**Sumber:**
SLF 2025 dibuka dan ditutup dengan seni pertunjukan (teater) yang digali dari lontar Buda Kecapi. Ini seolah menandai bahwa festival ini bukan sekadar perayaan atau atraksi kebudayaan. Lebih dari itu, SLF merupakan katalisator penyampaian identitas kebudayaan, tempat perayaan memori kolektif, pengembangan talenta dan ekspresi kreatif, tempat lahirnya pegiat budaya, dan tempat berkolaborasi serta berinovasi.
Festival ini juga menjadi jembatan penghubung antara pengetahuan masa lalu dan masa kini. Pula wadah yang mempertemukan sastrawan, penulis, akademisi, seniman, budayawan, peneliti, pelajar, dan masyarakat pada umumnya. Lihatlah, pada malam pembukaan, mereka semua duduk bersama tanpa ada jurang pemisah. Mereka semua ikut merayakan lontar, sastra, dan kebudayaan pada umumnya.

**Tugas:** Ulangi kata demi kata bagian sumber tentang SLF 2025 di atas, mulai dari "Festival ini juga" dan terus sampai "kebudayaan pada umumnya.".

**Kutipan Data:**
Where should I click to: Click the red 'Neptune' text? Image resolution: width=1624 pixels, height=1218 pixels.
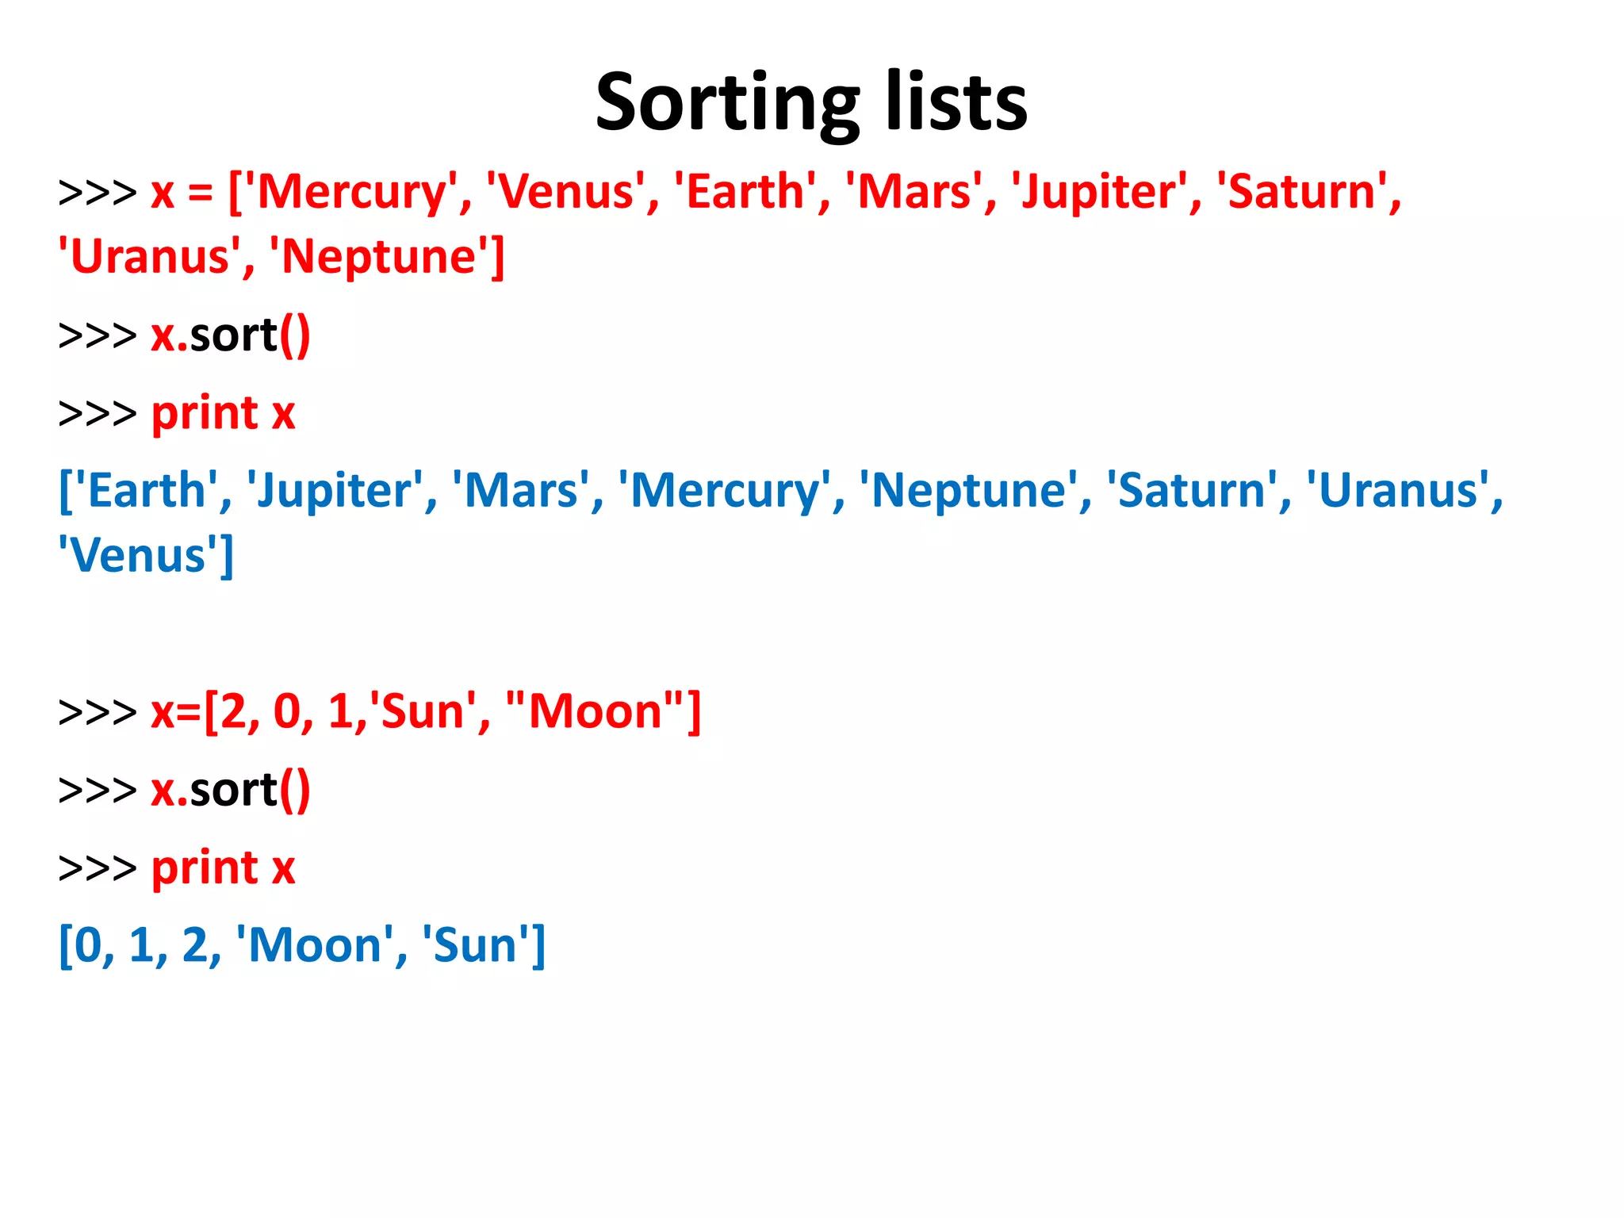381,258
--
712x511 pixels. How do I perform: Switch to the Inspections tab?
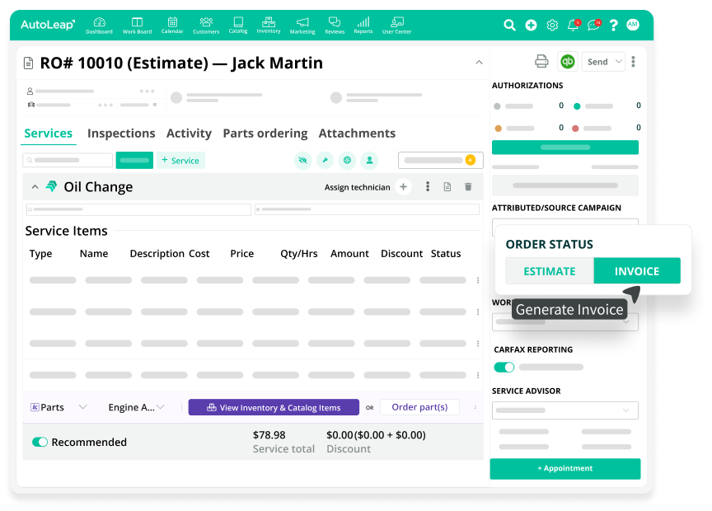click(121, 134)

**Jawaban:**
Festival ini juga menjadi jembatan penghubung antara pengetahuan masa lalu dan masa kini. Pula wadah yang mempertemukan sastrawan, penulis, akademisi, seniman, budayawan, peneliti, pelajar, dan masyarakat pada umumnya. Lihatlah, pada malam pembukaan, mereka semua duduk bersama tanpa ada jurang pemisah. Mereka semua ikut merayakan lontar, sastra, dan kebudayaan pada umumnya.